TIFF image data sometimes loaded as byte[] into memory #221

drewnoakes · 2017-01-02T21:13:47Z

@Nadahar reports in #216 that image data is stored in a TIFF tag and therefore is loaded into memory.

[Exif IFD0 - 0x0117] Strip Byte Counts = 5859030 bytes
[Exif IFD0 - 0x8649] Unknown tag (0x8649) = [6380 values]
[Exif IFD0 - 0x8773] Inter Color Profile = [3144 values]
[Exif IFD0 - 0x935c] Unknown tag (0x935c) = [4542144 values]

Exiftool handles this via:

Image Source Data : (Binary data 4542144 bytes, use -b option to extract)

Most use cases will not require this data to be loaded into memory. It'd be nice to allow controlling this scenario.

We could simply exclude byte[] with greater than a given number of elements from directories.

Alternatively, we introduce a blacklist for known non-metadata tags.

Either way we should probably store an object that represents the unread data such that writing TIFF data doesn't accidentally lose this information.

Should this logic only apply to TIFF files (.tif and many raw formats)? Should it also apply to Exif data, which happens to be encoded using TIFF? For example, Exif data sometimes has large manufacturer sub-IFDs of unknown formatting which are not decoded and currently stored as byte arrays. They're unlikely useful.

If we do filter tags, should that be the default behaviour? Where would this be specified in the API? There's no top-level context/options object. Ideally this would be on the stack rather than a static/global. Would we have a all-encompassing options object passed into ImageMetadataReader, and specific ones for other readers? What about nested formats?

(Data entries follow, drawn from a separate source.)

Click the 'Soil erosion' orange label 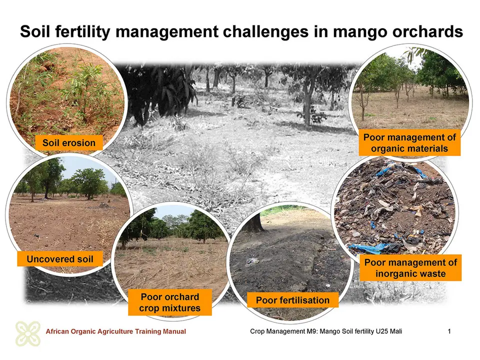point(69,142)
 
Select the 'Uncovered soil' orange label point(60,259)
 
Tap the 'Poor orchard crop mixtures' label point(170,302)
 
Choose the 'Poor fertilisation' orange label point(292,300)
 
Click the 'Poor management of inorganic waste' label point(410,268)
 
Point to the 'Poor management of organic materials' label point(410,143)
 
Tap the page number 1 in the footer point(449,331)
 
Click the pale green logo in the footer point(28,334)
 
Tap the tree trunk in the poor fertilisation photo point(256,222)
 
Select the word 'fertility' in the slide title point(80,32)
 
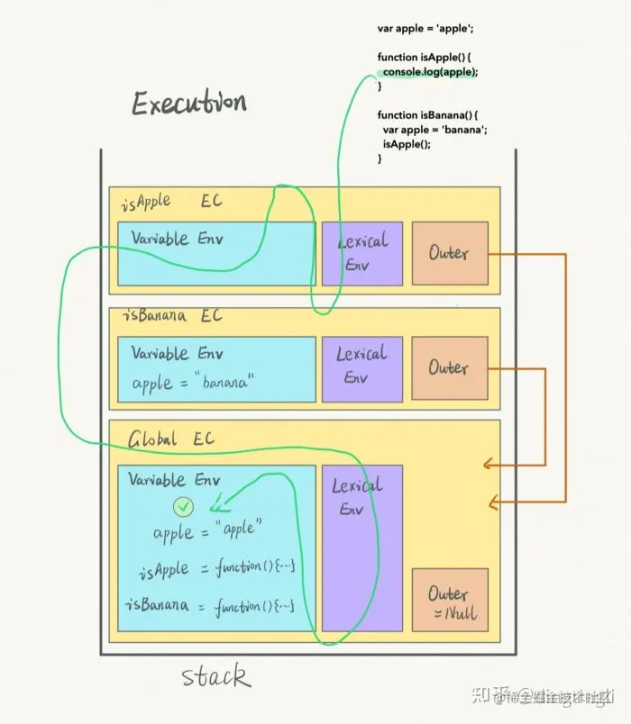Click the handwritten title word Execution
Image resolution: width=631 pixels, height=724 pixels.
point(188,104)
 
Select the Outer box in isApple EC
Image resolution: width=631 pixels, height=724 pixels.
point(449,253)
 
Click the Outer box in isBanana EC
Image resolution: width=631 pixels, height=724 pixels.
point(449,367)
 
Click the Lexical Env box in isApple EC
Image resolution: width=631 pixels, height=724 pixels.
point(362,253)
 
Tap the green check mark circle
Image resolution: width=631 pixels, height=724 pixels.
point(184,505)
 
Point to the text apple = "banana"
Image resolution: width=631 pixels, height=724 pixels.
point(193,383)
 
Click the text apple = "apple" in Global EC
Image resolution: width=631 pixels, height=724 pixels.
point(207,530)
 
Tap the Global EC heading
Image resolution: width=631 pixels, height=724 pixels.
point(171,439)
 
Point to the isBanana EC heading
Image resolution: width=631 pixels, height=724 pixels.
point(171,316)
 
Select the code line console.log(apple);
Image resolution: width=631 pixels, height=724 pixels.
point(429,71)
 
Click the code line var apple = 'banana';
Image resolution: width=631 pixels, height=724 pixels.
point(434,130)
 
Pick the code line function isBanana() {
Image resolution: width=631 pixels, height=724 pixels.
point(427,115)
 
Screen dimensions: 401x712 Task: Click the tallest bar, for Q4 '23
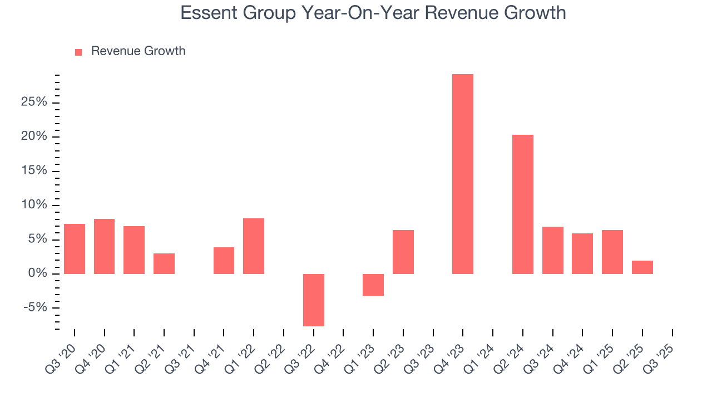[463, 174]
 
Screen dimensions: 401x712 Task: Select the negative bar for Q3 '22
[313, 300]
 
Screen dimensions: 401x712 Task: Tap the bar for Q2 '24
[522, 204]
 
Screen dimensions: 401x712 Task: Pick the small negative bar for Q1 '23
[373, 285]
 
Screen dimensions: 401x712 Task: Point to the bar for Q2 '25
[642, 267]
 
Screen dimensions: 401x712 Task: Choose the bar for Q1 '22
[254, 246]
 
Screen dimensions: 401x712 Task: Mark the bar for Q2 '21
[164, 263]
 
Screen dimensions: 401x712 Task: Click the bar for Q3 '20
[75, 248]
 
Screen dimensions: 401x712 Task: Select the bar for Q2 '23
[403, 252]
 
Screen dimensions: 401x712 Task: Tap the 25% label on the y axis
[34, 102]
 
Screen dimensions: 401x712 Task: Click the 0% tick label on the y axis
[38, 273]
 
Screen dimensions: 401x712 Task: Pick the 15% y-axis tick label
[34, 171]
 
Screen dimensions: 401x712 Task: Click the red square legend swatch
[78, 52]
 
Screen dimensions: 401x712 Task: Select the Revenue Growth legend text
[138, 51]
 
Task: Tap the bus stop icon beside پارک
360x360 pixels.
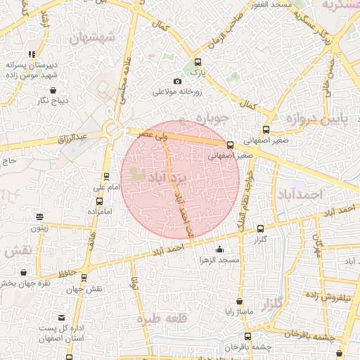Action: pyautogui.click(x=198, y=62)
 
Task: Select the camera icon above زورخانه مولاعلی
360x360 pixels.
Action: pyautogui.click(x=177, y=82)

The text was updated successfully, but these errors were encountered:

Nadahar · 2017-01-14T12:56:53Z

I just tested with a local merge of #216 and #225 on my example image. Applying the filter:

new MetadataFilter() {

    @Override
    public boolean tagFilter(Directory directory, int tagType) {
        return !(directory instanceof ExifIFD0Directory) || tagType != 0x935c;
    }

    @Override
    public boolean directoryFilter(Class<? extends Directory> directory) {
        return true;
    }
}

makes the size of the serialized object change to 23130 bytes - which is more in line with what you would expect. Although this might not be true in every case, tag 0x935c is definitly the problem with this one.

Nadahar · 2017-02-17T21:16:06Z

This has turned out to be a bigger problem than I initially thought. My "image refactoring" PR UniversalMediaServer/UniversalMediaServer#1061 is getting close to finished, and I'm currently doing testing. I have a number of VM's I use for testing under different OS'es. When I try to test this on WinXP 32bit (but it would happen on any 32 bit) I can't test it because I keep running out of memory. I have nothing more more to give the JVM because of 32 bit limitations.

The problem is here. The actual error is thrown in RandomAccessStreamReader.getBytes(), but the cause is the attempted storage of that huge byte array.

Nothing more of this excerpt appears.